----- Data under study

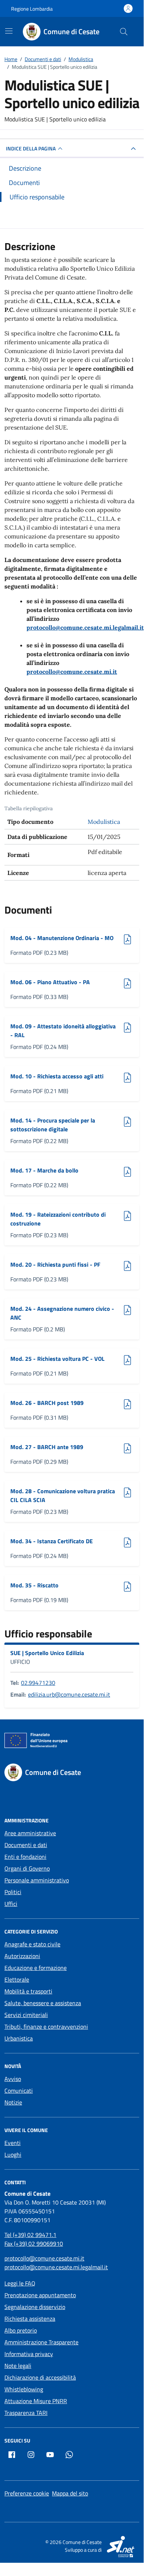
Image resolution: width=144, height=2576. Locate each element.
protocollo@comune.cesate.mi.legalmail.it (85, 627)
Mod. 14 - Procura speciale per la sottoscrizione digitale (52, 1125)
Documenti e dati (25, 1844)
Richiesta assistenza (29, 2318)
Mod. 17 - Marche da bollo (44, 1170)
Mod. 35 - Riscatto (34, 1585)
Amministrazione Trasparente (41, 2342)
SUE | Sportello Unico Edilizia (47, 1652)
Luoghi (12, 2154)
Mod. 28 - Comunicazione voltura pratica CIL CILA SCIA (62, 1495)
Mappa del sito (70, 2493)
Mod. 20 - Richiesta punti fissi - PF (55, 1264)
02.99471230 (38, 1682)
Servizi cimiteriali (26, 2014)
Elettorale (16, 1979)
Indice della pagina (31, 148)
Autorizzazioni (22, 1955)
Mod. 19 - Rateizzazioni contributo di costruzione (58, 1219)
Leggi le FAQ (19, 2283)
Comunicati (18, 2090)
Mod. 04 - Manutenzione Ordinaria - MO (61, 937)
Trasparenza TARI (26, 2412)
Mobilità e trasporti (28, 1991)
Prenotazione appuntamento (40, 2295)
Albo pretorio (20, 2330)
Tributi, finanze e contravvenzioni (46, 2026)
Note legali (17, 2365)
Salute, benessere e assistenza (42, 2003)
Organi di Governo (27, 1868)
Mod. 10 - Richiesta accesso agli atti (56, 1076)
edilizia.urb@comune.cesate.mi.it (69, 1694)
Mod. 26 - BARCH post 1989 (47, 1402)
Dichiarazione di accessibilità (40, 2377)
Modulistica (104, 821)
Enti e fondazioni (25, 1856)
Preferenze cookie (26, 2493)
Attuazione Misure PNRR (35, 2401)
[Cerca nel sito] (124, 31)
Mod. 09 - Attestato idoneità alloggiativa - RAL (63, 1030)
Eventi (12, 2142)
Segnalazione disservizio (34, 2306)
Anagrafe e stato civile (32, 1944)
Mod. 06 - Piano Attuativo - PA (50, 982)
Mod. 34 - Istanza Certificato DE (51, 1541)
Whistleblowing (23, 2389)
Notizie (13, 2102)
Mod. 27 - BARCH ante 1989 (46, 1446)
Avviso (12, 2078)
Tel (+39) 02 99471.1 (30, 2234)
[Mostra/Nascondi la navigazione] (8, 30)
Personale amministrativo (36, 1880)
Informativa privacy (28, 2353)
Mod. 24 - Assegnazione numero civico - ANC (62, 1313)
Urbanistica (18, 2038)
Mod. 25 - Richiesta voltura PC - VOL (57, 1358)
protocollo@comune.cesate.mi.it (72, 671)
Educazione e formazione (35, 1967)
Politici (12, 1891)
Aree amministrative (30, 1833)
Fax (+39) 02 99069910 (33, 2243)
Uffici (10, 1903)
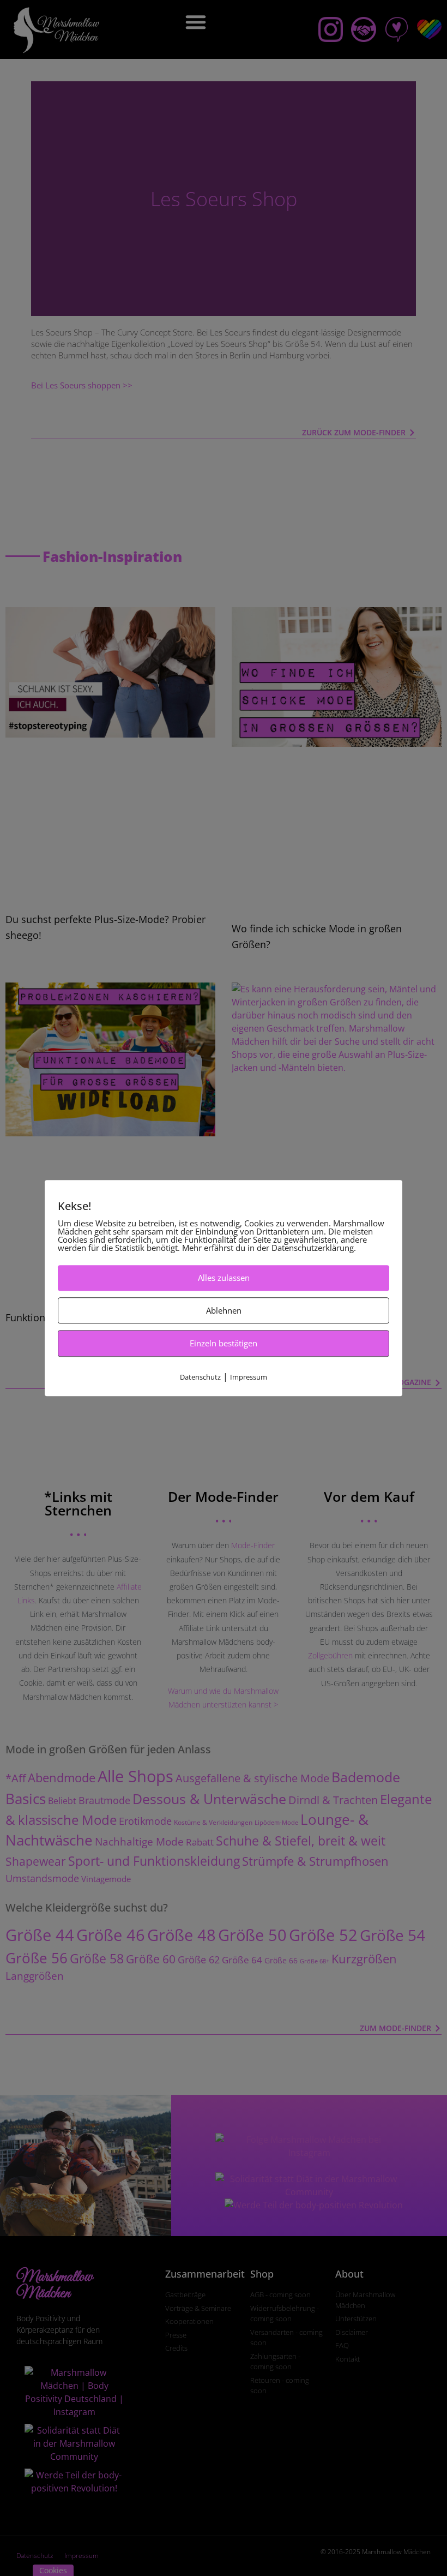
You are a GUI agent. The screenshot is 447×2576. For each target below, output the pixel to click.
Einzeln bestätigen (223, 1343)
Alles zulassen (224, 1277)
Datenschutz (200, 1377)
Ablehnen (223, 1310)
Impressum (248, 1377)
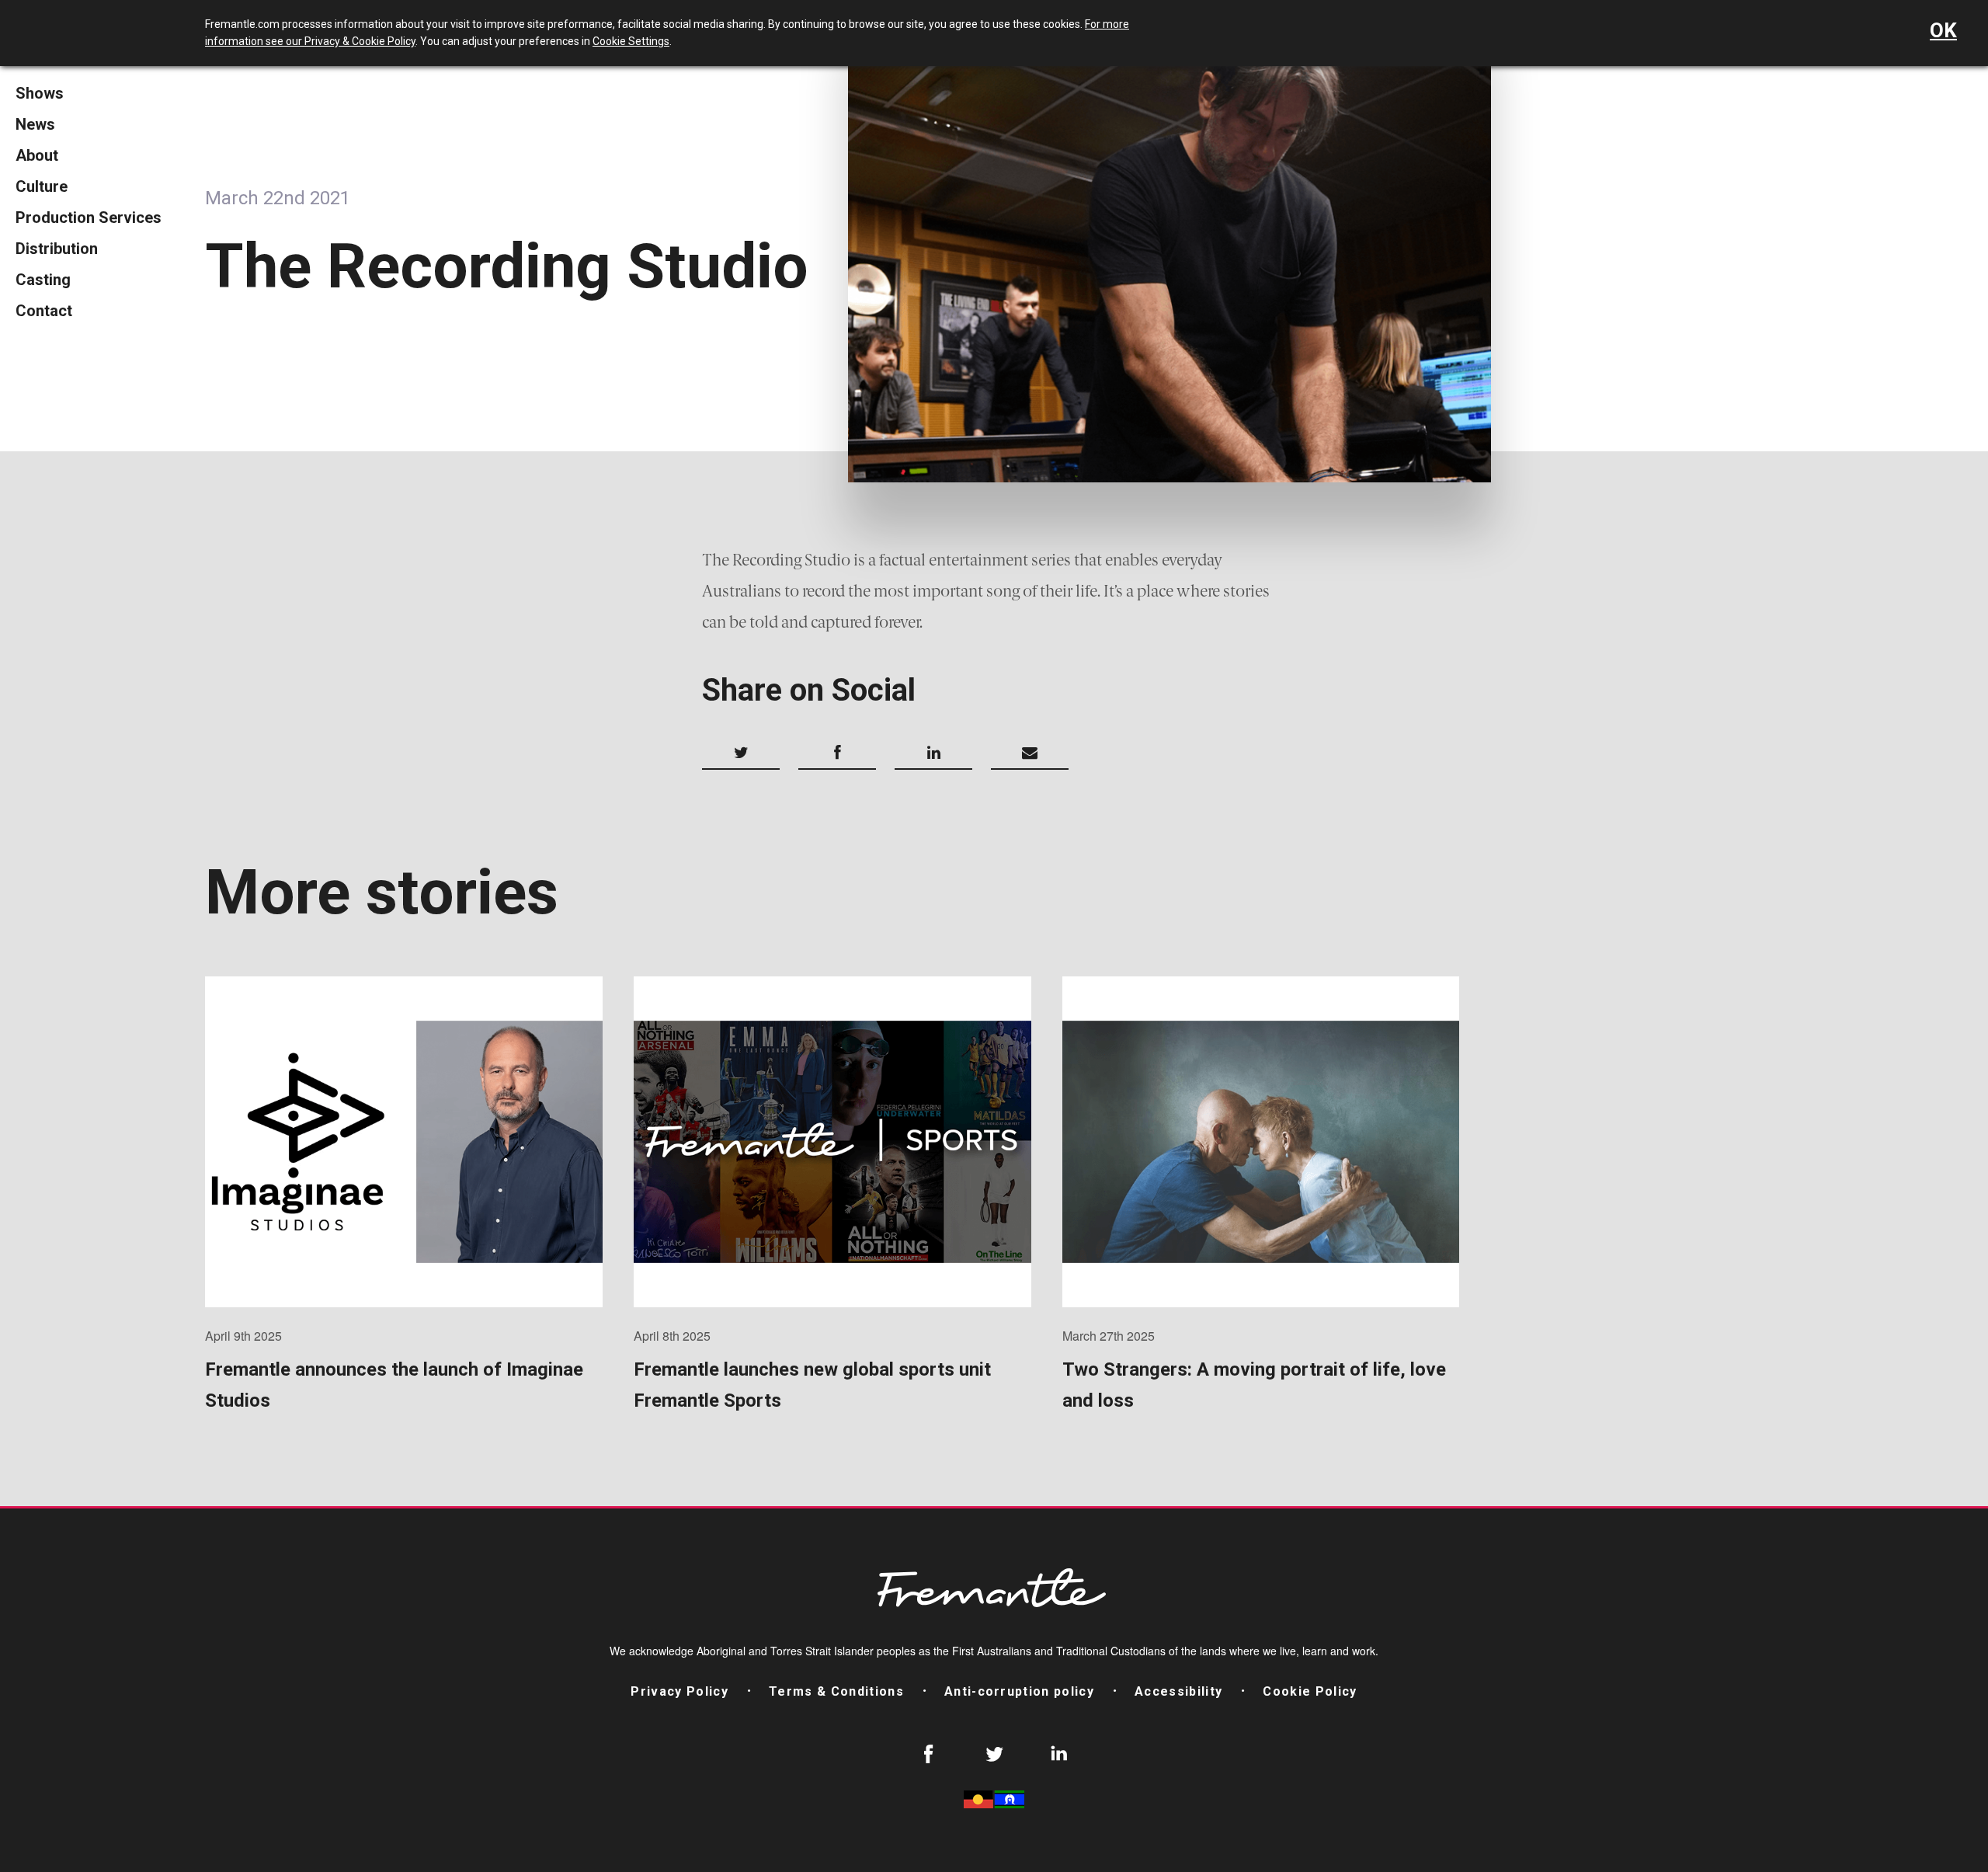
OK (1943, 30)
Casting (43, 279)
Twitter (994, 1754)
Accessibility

----------

**Try it:** Nothing but the lines from the first line of the data through the line with "Politici (12, 1891)" belongs in the answer, copied exactly and without pictures.

**Answer to this task:**
Image resolution: width=144, height=2576. Locate each element.
protocollo@comune.cesate.mi.legalmail.it (85, 627)
Mod. 14 - Procura speciale per la sottoscrizione digitale (52, 1125)
Documenti e dati (25, 1844)
Richiesta assistenza (29, 2318)
Mod. 17 - Marche da bollo (44, 1170)
Mod. 35 - Riscatto (34, 1585)
Amministrazione Trasparente (41, 2342)
SUE | Sportello Unico Edilizia (47, 1652)
Luoghi (12, 2154)
Mod. 28 - Comunicazione voltura pratica CIL CILA SCIA (62, 1495)
Mappa del sito (70, 2493)
Mod. 20 - Richiesta punti fissi - PF (55, 1264)
02.99471230 (38, 1682)
Servizi cimiteriali (26, 2014)
Elettorale (16, 1979)
Indice della pagina (31, 148)
Autorizzazioni (22, 1955)
Mod. 19 - Rateizzazioni contributo di costruzione (58, 1219)
Leggi le FAQ (19, 2283)
Comunicati (18, 2090)
Mod. 04 - Manutenzione Ordinaria - MO (61, 937)
Trasparenza TARI (26, 2412)
Mobilità e trasporti (28, 1991)
Prenotazione appuntamento (40, 2295)
Albo pretorio (20, 2330)
Tributi, finanze e contravvenzioni (46, 2026)
Note legali (17, 2365)
Salute, benessere e assistenza (42, 2003)
Organi di Governo (27, 1868)
Mod. 10 - Richiesta accesso agli atti (56, 1076)
edilizia.urb@comune.cesate.mi.it (69, 1694)
Mod. 26 - BARCH post 1989 (47, 1402)
Dichiarazione di accessibilità (40, 2377)
Modulistica (104, 821)
Enti e fondazioni (25, 1856)
Preferenze cookie (26, 2493)
Attuazione Misure PNRR (35, 2401)
[Cerca nel sito] (124, 31)
Mod. 09 - Attestato idoneità alloggiativa - RAL (63, 1030)
Eventi (12, 2142)
Segnalazione disservizio (34, 2306)
Anagrafe e stato civile (32, 1944)
Mod. 06 - Piano Attuativo - PA (50, 982)
Mod. 34 - Istanza Certificato DE (51, 1541)
Whistleblowing (23, 2389)
Notizie (13, 2102)
Mod. 27 - BARCH ante 1989 (46, 1446)
Avviso (12, 2078)
Tel (+39) 02 99471.1 (30, 2234)
[Mostra/Nascondi la navigazione] (8, 30)
Personale amministrativo (36, 1880)
Informativa privacy (28, 2353)
Mod. 24 - Assegnazione numero civico - ANC (62, 1313)
Urbanistica (18, 2038)
Mod. 25 - Richiesta voltura PC - VOL (57, 1358)
protocollo@comune.cesate.mi.it (72, 671)
Educazione e formazione (35, 1967)
Politici (12, 1891)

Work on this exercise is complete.